Work instructions: For each line of the material, write out an exact copy.

"""

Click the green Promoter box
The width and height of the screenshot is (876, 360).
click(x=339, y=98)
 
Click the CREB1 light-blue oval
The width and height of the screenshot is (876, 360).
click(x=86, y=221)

"""

Your response:
Click the green Promoter box
The width and height of the screenshot is (876, 360).
click(x=339, y=98)
 
Click the CREB1 light-blue oval
The width and height of the screenshot is (876, 360).
click(x=86, y=221)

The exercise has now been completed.